Separately, here is advice from the BBB on what to do if you are having problems with a merchant or if that merchant has gone out of business:
If goods or services have been paid for, a business is obligated even if the company closes, or it owes a refund, the BBB said.
• Write to the owner and keep copies of your correspondence. Mail is usually forwarded when a business closes.
• If you paid via credit card, write to your credit-card company to dispute the charges. Under federal law, you have 60 days after the charge first appears on a bill (this doesn’t work if you paid with a debit card).
• Contact the business’ landlord. You can inquire about gaining access to merchandise inside the property.
• File a complaint with BBB at www.bbb.org/complain. If the company hasn’t closed completely, BBB will help you try to resolve the issue. If the company reopens, your complaint will follow them.
• File a complaint with the Federal Trade Commission at www.ftc.gov. FTC cannot help resolve your complaint, but the information they receive helps their investigations.
• If the company files for Chapter 7 bankruptcy, you have 90 days to file a claim with the bankruptcy court. Forms and more information are available online at uscourts.gov.

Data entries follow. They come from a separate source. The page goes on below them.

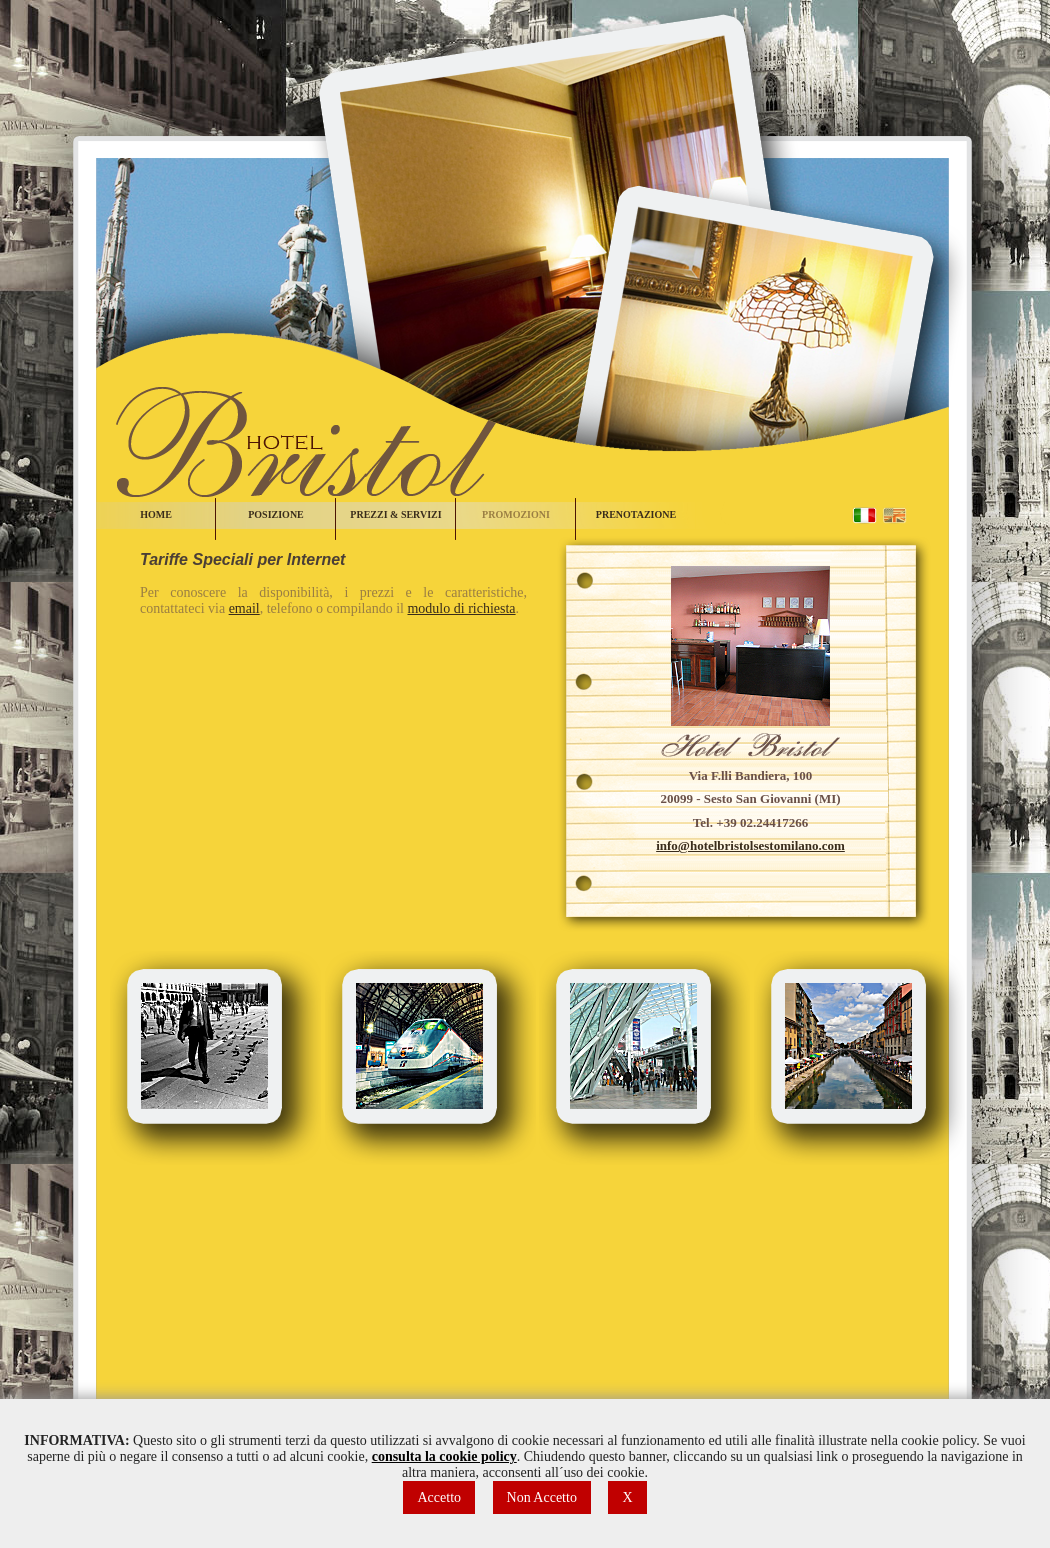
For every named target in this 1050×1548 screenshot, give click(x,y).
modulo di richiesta (461, 608)
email (244, 608)
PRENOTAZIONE (636, 514)
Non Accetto (542, 1497)
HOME (156, 514)
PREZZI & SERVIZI (395, 514)
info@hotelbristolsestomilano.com (750, 845)
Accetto (439, 1497)
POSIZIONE (276, 514)
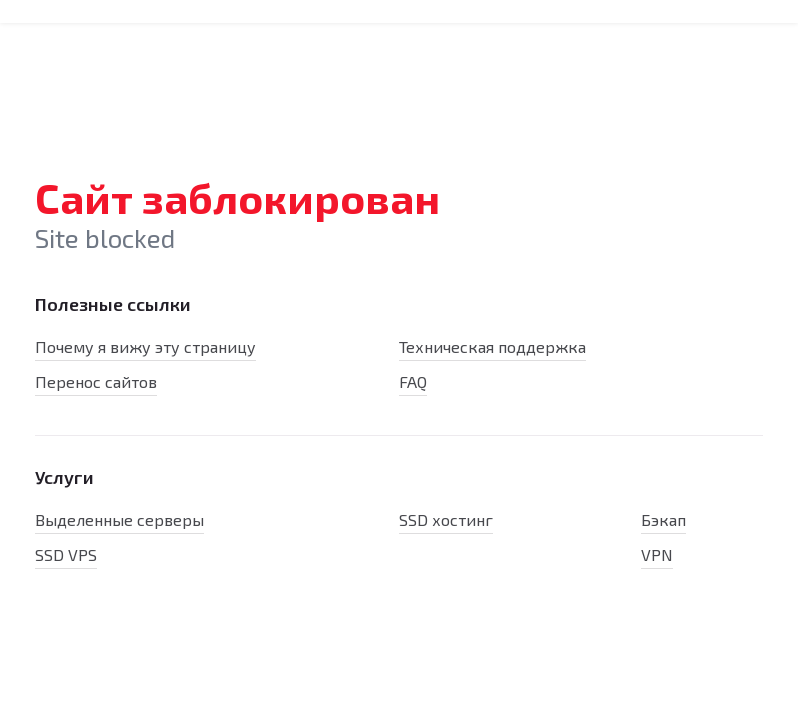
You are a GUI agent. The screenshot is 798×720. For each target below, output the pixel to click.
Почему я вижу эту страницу (145, 346)
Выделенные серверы (119, 519)
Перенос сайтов (96, 381)
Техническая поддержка (492, 346)
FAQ (413, 381)
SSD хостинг (446, 519)
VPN (657, 554)
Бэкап (663, 519)
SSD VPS (66, 554)
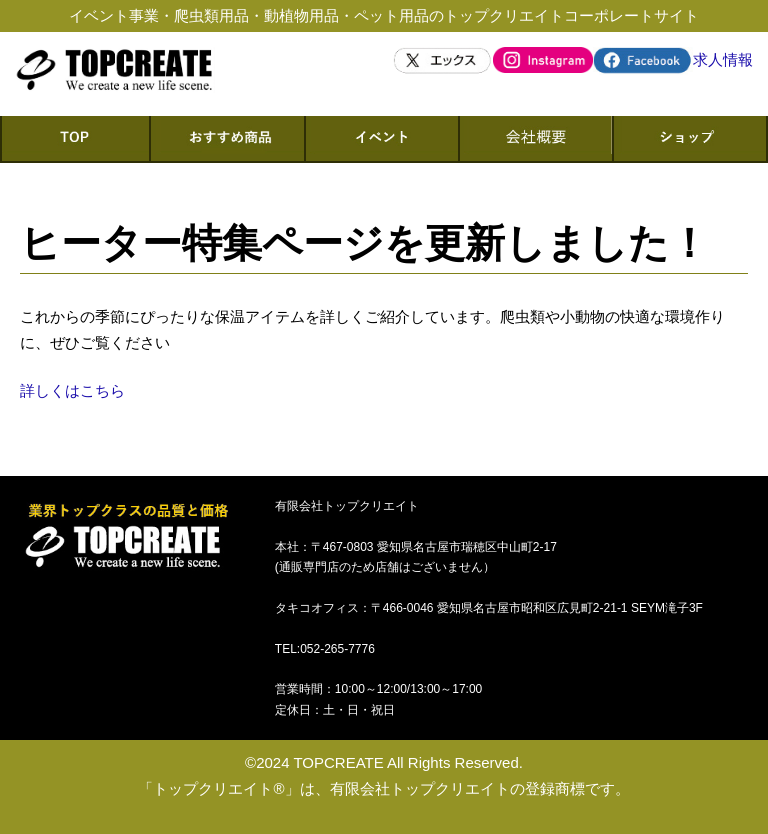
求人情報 (723, 59)
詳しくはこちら (72, 390)
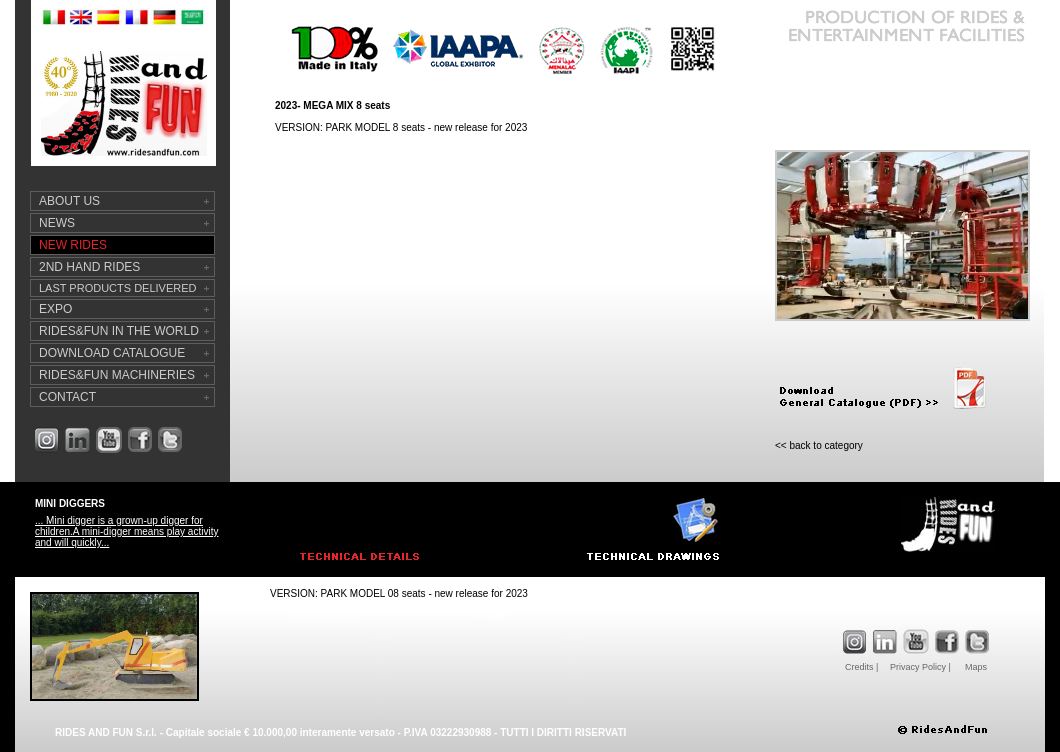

• If the company files for Chapter 11 bankruptcy, it means they intend to stay in business and need time to reorganize. During this time, they usually honor contracts, gift cards, etc., and try to fulfill delivery of all goods and services already purchased. If the company owner does not file for bankruptcy, you could file in small claims court.
• Service warranties might still be honored by the manufacturer or a third party servicer. Contact the manufacturer to find out if another business in your area will honor the warranty.